* Requirement: Take the data and return it in full. Change nothing.

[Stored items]
+===+

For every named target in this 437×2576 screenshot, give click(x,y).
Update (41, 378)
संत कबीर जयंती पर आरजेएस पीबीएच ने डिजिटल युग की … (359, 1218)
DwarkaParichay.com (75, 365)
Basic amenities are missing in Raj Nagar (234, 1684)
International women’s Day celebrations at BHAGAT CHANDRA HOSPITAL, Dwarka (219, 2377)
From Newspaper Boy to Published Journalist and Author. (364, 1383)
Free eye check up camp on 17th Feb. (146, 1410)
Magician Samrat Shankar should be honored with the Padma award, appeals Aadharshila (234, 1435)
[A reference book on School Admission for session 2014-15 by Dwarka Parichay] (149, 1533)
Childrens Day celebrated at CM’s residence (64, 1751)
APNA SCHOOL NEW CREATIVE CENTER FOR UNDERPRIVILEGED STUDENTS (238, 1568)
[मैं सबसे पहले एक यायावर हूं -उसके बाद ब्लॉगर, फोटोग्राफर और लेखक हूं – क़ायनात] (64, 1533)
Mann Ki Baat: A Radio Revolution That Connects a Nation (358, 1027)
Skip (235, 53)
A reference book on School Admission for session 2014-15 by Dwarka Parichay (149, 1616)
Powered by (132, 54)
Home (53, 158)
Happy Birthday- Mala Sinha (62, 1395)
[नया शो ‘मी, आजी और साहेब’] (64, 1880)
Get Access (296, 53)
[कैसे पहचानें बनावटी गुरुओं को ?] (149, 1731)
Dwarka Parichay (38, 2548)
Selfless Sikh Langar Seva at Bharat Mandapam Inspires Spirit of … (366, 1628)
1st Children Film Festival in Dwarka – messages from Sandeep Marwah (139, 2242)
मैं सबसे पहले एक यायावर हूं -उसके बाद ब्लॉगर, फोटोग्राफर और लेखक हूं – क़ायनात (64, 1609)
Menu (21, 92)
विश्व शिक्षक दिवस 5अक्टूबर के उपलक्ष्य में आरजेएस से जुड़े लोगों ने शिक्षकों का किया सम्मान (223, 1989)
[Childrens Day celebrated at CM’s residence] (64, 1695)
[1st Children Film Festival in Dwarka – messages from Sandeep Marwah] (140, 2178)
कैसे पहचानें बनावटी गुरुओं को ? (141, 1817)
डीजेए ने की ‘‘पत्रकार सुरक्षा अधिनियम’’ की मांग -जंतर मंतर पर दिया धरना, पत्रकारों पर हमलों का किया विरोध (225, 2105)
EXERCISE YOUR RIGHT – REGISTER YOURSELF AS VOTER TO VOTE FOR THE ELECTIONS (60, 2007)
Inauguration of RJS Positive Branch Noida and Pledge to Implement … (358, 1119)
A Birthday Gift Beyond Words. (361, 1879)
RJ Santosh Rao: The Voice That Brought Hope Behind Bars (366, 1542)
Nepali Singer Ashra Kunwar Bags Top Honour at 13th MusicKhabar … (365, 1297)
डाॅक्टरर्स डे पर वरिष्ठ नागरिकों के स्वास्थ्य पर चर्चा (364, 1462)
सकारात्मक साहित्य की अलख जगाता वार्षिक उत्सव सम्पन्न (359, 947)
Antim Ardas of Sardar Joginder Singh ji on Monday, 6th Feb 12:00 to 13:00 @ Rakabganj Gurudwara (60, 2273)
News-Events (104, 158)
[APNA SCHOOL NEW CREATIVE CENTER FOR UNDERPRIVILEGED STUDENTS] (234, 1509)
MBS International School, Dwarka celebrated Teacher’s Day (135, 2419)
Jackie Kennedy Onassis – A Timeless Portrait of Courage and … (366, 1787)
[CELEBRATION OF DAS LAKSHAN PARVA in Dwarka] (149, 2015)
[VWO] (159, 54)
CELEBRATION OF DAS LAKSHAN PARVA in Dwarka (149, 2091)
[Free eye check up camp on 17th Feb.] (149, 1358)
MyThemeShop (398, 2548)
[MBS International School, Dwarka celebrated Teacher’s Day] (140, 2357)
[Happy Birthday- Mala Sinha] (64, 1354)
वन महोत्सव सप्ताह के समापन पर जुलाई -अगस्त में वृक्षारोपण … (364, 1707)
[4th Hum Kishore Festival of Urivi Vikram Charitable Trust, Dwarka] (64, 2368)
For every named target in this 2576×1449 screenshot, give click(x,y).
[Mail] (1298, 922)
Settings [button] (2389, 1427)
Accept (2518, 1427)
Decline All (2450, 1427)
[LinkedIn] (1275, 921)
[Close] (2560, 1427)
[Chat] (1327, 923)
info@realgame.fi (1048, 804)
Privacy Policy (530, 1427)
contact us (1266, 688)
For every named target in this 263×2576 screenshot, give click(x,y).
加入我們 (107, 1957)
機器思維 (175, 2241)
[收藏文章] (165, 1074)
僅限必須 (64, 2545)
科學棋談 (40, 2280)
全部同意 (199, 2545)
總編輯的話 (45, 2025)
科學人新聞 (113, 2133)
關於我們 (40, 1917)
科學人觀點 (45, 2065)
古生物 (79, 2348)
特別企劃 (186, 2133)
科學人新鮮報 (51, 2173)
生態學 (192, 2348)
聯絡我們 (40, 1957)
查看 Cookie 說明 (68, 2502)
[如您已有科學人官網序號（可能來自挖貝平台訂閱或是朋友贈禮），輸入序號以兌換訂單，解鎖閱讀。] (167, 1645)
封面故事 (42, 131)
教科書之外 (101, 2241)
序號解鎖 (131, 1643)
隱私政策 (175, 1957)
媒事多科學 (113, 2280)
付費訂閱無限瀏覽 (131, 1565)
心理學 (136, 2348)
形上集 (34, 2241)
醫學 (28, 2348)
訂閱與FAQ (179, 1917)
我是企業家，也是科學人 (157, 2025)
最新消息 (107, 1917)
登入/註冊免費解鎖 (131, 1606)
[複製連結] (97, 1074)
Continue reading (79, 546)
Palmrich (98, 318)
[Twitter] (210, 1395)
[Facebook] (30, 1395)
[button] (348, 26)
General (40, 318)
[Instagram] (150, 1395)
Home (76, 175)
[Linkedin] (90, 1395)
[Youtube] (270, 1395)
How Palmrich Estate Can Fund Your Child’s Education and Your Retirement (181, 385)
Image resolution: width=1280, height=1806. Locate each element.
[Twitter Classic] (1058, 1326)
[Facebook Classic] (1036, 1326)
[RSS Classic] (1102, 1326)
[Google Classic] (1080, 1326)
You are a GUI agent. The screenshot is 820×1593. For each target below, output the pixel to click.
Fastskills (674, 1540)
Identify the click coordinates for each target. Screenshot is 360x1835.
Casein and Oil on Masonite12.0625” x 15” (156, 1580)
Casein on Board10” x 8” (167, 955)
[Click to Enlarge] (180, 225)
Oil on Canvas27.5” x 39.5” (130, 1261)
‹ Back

+===+

* Exercise result:
For every named target in this 437×2576 screenshot, give click(x,y).
Update (41, 378)
संत कबीर जयंती पर आरजेएस पीबीएच ने डिजिटल युग की … (359, 1218)
DwarkaParichay.com (75, 365)
Basic amenities are missing in Raj Nagar (234, 1684)
International women’s Day celebrations at BHAGAT CHANDRA HOSPITAL, Dwarka (219, 2377)
From Newspaper Boy to Published Journalist and Author. (364, 1383)
Free eye check up camp on 17th Feb. (146, 1410)
Magician Samrat Shankar should be honored with the Padma award, appeals Aadharshila (234, 1435)
[A reference book on School Admission for session 2014-15 by Dwarka Parichay] (149, 1533)
Childrens Day celebrated at CM’s residence (64, 1751)
APNA SCHOOL NEW CREATIVE CENTER FOR UNDERPRIVILEGED STUDENTS (238, 1568)
[मैं सबसे पहले एक यायावर हूं -उसके बाद ब्लॉगर, फोटोग्राफर और लेखक हूं – क़ायनात] (64, 1533)
Mann Ki Baat: A Radio Revolution That Connects a Nation (358, 1027)
Skip (235, 53)
A reference book on School Admission for session 2014-15 by Dwarka Parichay (149, 1616)
Powered by (132, 54)
Home (53, 158)
Happy Birthday- Mala Sinha (62, 1395)
[नया शो ‘मी, आजी और साहेब’] (64, 1880)
Get Access (296, 53)
[कैसे पहचानें बनावटी गुरुओं को ?] (149, 1731)
Dwarka Parichay (38, 2548)
Selfless Sikh Langar Seva at Bharat Mandapam Inspires Spirit of … (366, 1628)
1st Children Film Festival in Dwarka – messages from Sandeep Marwah (139, 2242)
मैं सबसे पहले एक यायावर हूं -उसके बाद ब्लॉगर, फोटोग्राफर और लेखक हूं – क़ायनात (64, 1609)
Menu (21, 92)
विश्व शिक्षक दिवस 5अक्टूबर के उपलक्ष्य में आरजेएस से जुड़े लोगों ने शिक्षकों का किया सम्मान (223, 1989)
[Childrens Day celebrated at CM’s residence] (64, 1695)
[1st Children Film Festival in Dwarka – messages from Sandeep Marwah] (140, 2178)
कैसे पहचानें बनावटी गुरुओं को ? (141, 1817)
डीजेए ने की ‘‘पत्रकार सुरक्षा अधिनियम’’ की मांग -जंतर मंतर पर दिया धरना, पत्रकारों पर हमलों का किया विरोध (225, 2105)
EXERCISE YOUR RIGHT – REGISTER YOURSELF AS VOTER TO VOTE FOR THE ELECTIONS (60, 2007)
Inauguration of RJS Positive Branch Noida and Pledge to Implement … (358, 1119)
A Birthday Gift Beyond Words. (361, 1879)
RJ Santosh Rao: The Voice That Brought Hope Behind Bars (366, 1542)
Nepali Singer Ashra Kunwar Bags Top Honour at 13th MusicKhabar … (365, 1297)
डाॅक्टरर्स डे पर वरिष्ठ नागरिकों के स्वास्थ्य पर चर्चा (364, 1462)
सकारात्मक साहित्य की अलख जगाता वार्षिक उत्सव सम्पन्न (359, 947)
Antim Ardas of Sardar Joginder Singh ji on Monday, 6th Feb 12:00 to 13:00 @ Rakabganj Gurudwara (60, 2273)
News-Events (104, 158)
[APNA SCHOOL NEW CREATIVE CENTER FOR UNDERPRIVILEGED STUDENTS] (234, 1509)
MBS International School, Dwarka celebrated Teacher’s Day (135, 2419)
Jackie Kennedy Onassis – A Timeless Portrait of Courage and … (366, 1787)
[CELEBRATION OF DAS LAKSHAN PARVA in Dwarka] (149, 2015)
[VWO] (159, 54)
CELEBRATION OF DAS LAKSHAN PARVA in Dwarka (149, 2091)
[Free eye check up camp on 17th Feb.] (149, 1358)
MyThemeShop (398, 2548)
[MBS International School, Dwarka celebrated Teacher’s Day] (140, 2357)
[Happy Birthday- Mala Sinha] (64, 1354)
वन महोत्सव सप्ताह के समापन पर जुलाई -अगस्त में वृक्षारोपण … (364, 1707)
[4th Hum Kishore Festival of Urivi Vikram Charitable Trust, Dwarka] (64, 2368)
For every named target in this 2576×1449 screenshot, give click(x,y).
[Mail] (1298, 922)
Settings [button] (2389, 1427)
Accept (2518, 1427)
Decline All (2450, 1427)
[LinkedIn] (1275, 921)
[Close] (2560, 1427)
[Chat] (1327, 923)
info@realgame.fi (1048, 804)
Privacy Policy (530, 1427)
contact us (1266, 688)
For every named target in this 263×2576 screenshot, give click(x,y).
加入我們 (107, 1957)
機器思維 (175, 2241)
[收藏文章] (165, 1074)
僅限必須 (64, 2545)
科學棋談 (40, 2280)
全部同意 (199, 2545)
總編輯的話 (45, 2025)
科學人新聞 (113, 2133)
關於我們 (40, 1917)
科學人觀點 (45, 2065)
古生物 (79, 2348)
特別企劃 (186, 2133)
科學人新鮮報 (51, 2173)
生態學 (192, 2348)
聯絡我們 (40, 1957)
查看 Cookie 說明 (68, 2502)
[如您已有科學人官網序號（可能來自挖貝平台訂閱或是朋友贈禮），輸入序號以兌換訂單，解鎖閱讀。] (167, 1645)
封面故事 (42, 131)
教科書之外 (101, 2241)
序號解鎖 (131, 1643)
隱私政策 (175, 1957)
媒事多科學 (113, 2280)
付費訂閱無限瀏覽 (131, 1565)
心理學 (136, 2348)
形上集 (34, 2241)
醫學 (28, 2348)
訂閱與FAQ (179, 1917)
我是企業家，也是科學人 (157, 2025)
最新消息 (107, 1917)
登入/註冊免費解鎖 (131, 1606)
[複製連結] (97, 1074)
Continue reading (79, 546)
Palmrich (98, 318)
[Twitter] (210, 1395)
[Facebook] (30, 1395)
[button] (348, 26)
General (40, 318)
[Instagram] (150, 1395)
Home (76, 175)
[Linkedin] (90, 1395)
[Youtube] (270, 1395)
How Palmrich Estate Can Fund Your Child’s Education and Your Retirement (181, 385)
Image resolution: width=1280, height=1806. Locate each element.
[Twitter Classic] (1058, 1326)
[Facebook Classic] (1036, 1326)
[RSS Classic] (1102, 1326)
[Google Classic] (1080, 1326)
You are a GUI agent. The screenshot is 820×1593. For each target below, output the pixel to click.
Fastskills (674, 1540)
Identify the click coordinates for each target. Screenshot is 360x1835.
Casein and Oil on Masonite12.0625” x 15” (156, 1580)
Casein on Board10” x 8” (167, 955)
[Click to Enlarge] (180, 225)
Oil on Canvas27.5” x 39.5” (130, 1261)
‹ Back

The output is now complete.